## STATED EXERCISE
Could you pull out, word for word, everything in the entries from the line containing "You are a GUI" down to the line containing "click(x=22, y=41)", both lines included? Leave the pictures out of your answer.

## EXCERPTED RECORDS
◆ ◆ ◆ ◆ ◆
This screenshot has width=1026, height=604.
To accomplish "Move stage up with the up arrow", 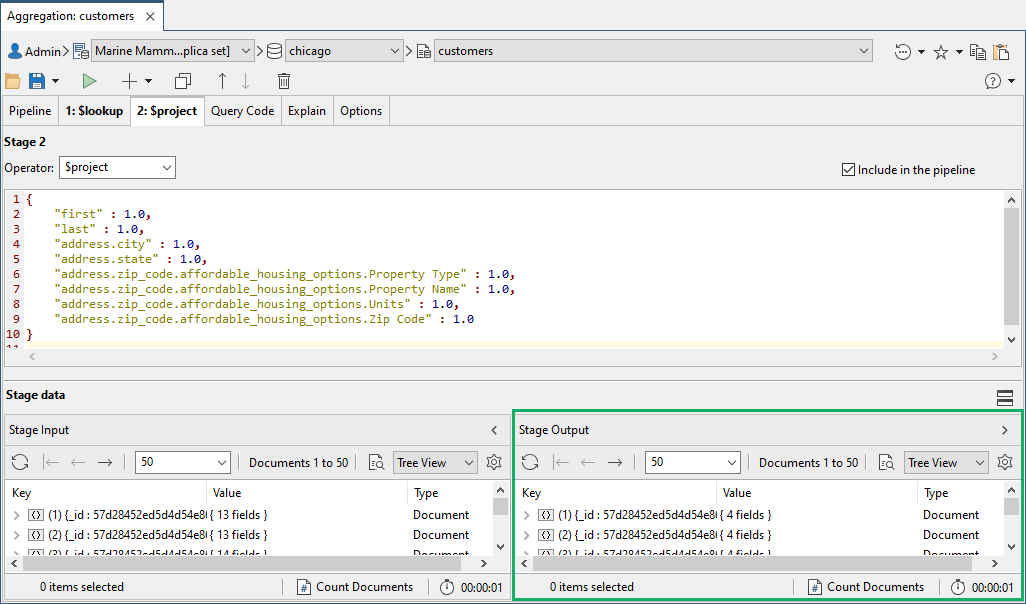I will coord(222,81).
◆ ◆ ◆ ◆ ◆
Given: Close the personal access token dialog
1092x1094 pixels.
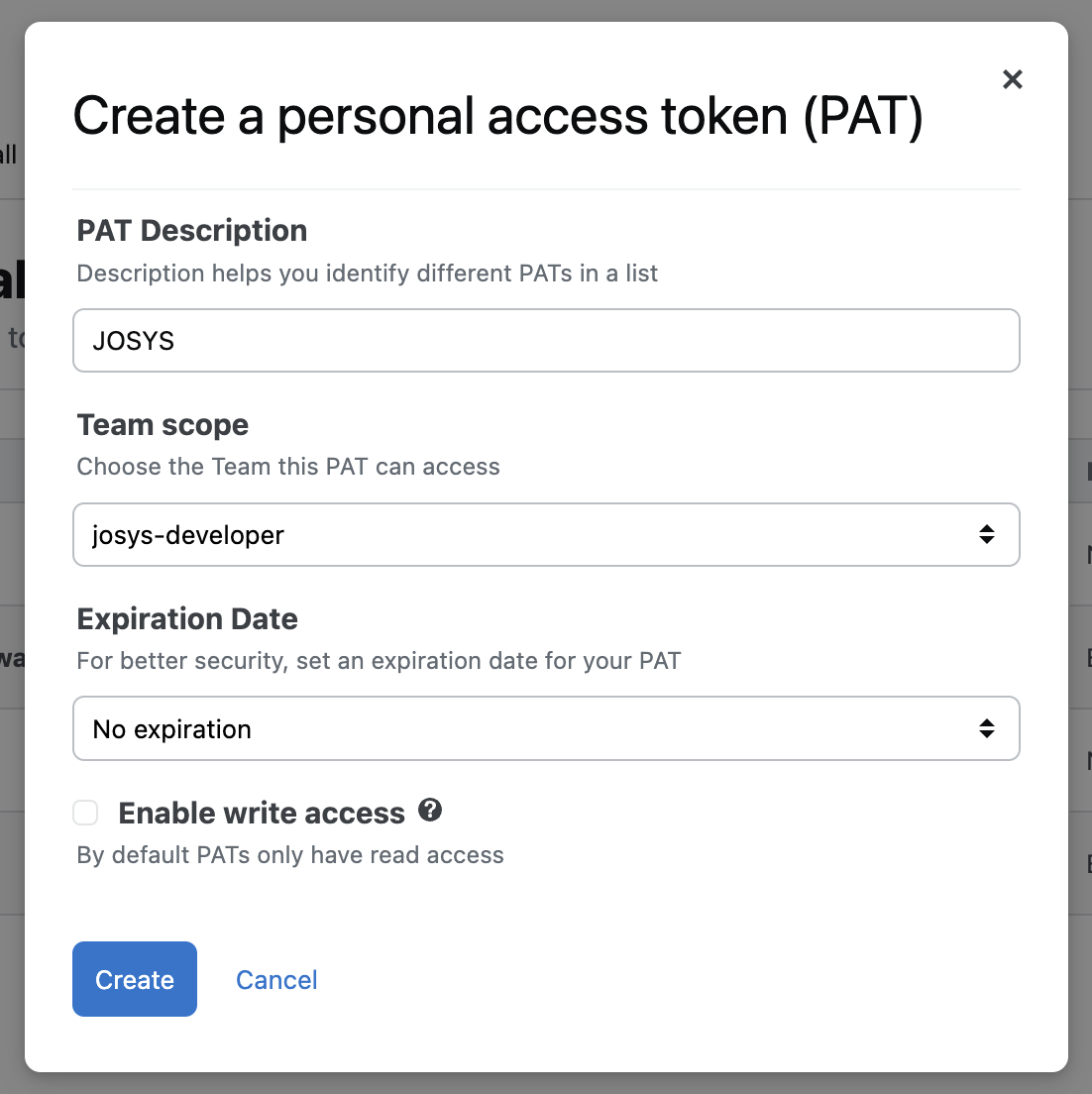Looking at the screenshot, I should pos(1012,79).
◆ ◆ ◆ ◆ ◆
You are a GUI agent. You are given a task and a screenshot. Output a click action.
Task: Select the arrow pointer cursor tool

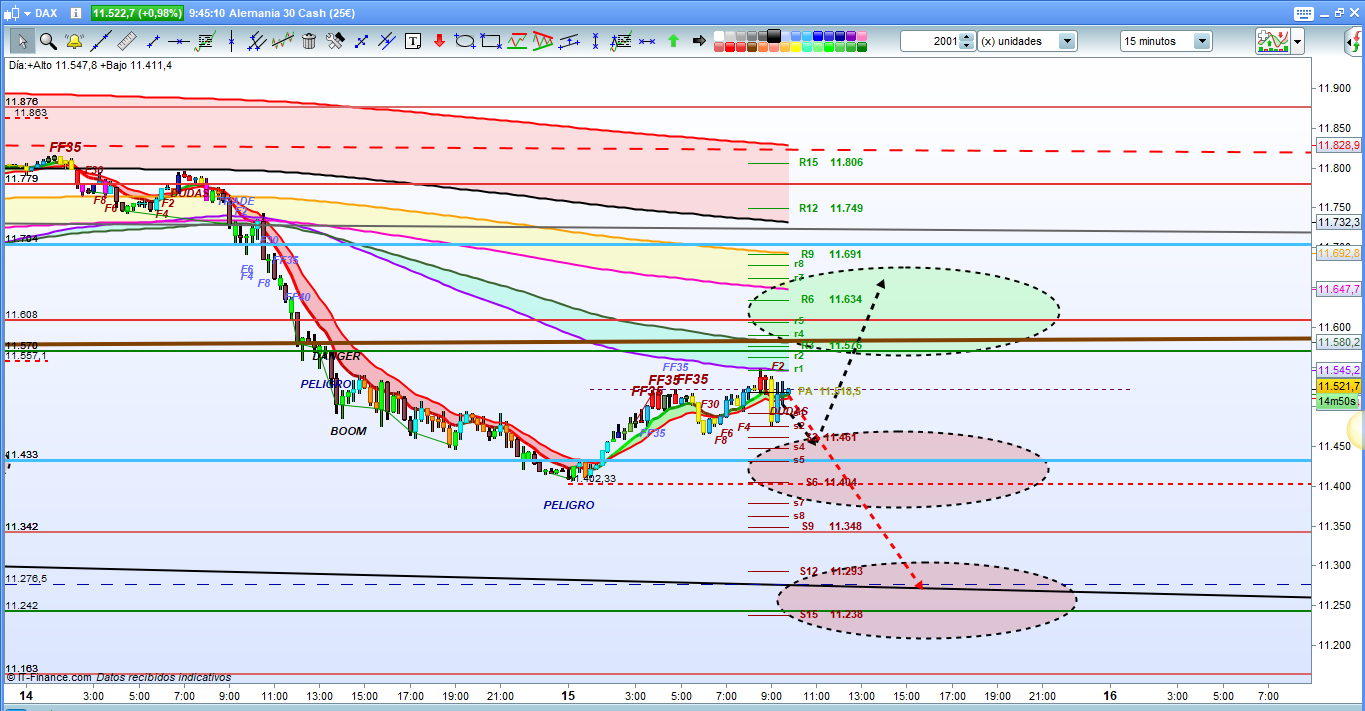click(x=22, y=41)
◆ ◆ ◆ ◆ ◆
## OUTPUT BELOW
You are a GUI agent. You are given a task and a screenshot. Output a click action.
Task: Select the arrow pointer cursor tool

click(x=22, y=41)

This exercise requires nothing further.